My biggest discovery, however, was Bernini. I'd never heard of the man! I stumbled first upon "The Fountain of the Four Rivers" while walking through Piazza Navona, then noticed, but didn't really register, that the same sculptor made the "St. Longinus" in St. Peter's. But I was in for a shock at the Villa Borghese. To walk into that living room and confront the enormous and violent "Pluto Abducting Proserpina" would be a shock for anyone, I suppose (especially in a living room), but it totally stunned me as a work of art. But when I realized that Bernini carved "Apollo and Daphn"e (in the very next room) with a hammer and chisel, he became my hero and my quest.

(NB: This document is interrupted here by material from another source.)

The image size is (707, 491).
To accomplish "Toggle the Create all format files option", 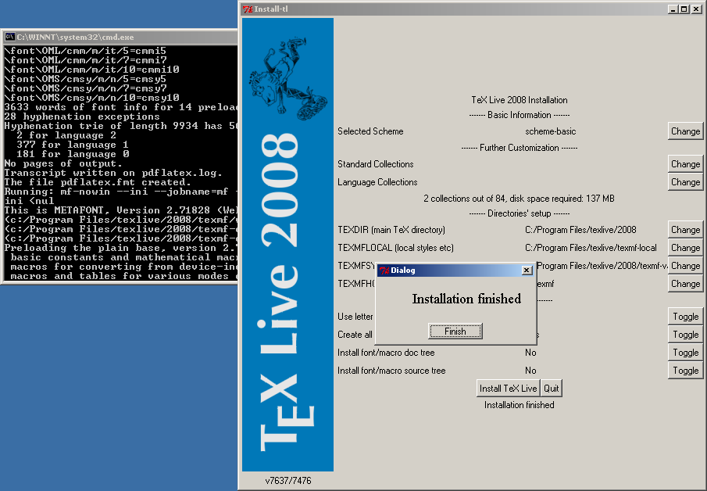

The day I saw "The Ecstasy," my last day in Rome, I had spent until mid-afternoon in the vicinity of St. Peters, revisiting old discoveries and making new ones. I walked up and over the hill that stands back from the river, taking my time to study both the design and the construction of the Roman wall from the outside. When I entered Santa Maria della Vittoria, late in the afternoon on the other side of the hill, its stained glass windows glowed golden in the setting sun. But for a few candles burning here and there in chapels, though, it was dusky in the church. I found the Cornaro Chapel, but even as my eyes accommodated to the gloom, the gloom itself grew deeper, then deepened into darkness. I was too late to see "The Ecstasy!" Hoping against hope for a miracle, I stayed near the chapel, comforted by her presence and reflecting on my own ecstasy.

Then I heard a rustling. A nun dressed entirely in black walked quickly and surely toward me from a distant doorway, met my eyes briefly as she passed, then continued to the left end of the railing, reached under the rail, and "The Ecstasy of St. Teresa" EXPLODED into my view. Literally, in the same sense in which a flash flood arrives at a place, i.e., with no warning, she splashed light through my retinas and into my memory forever. It is such a powerful piece, and a powerful memory! Thanks, Alex, for the reminder.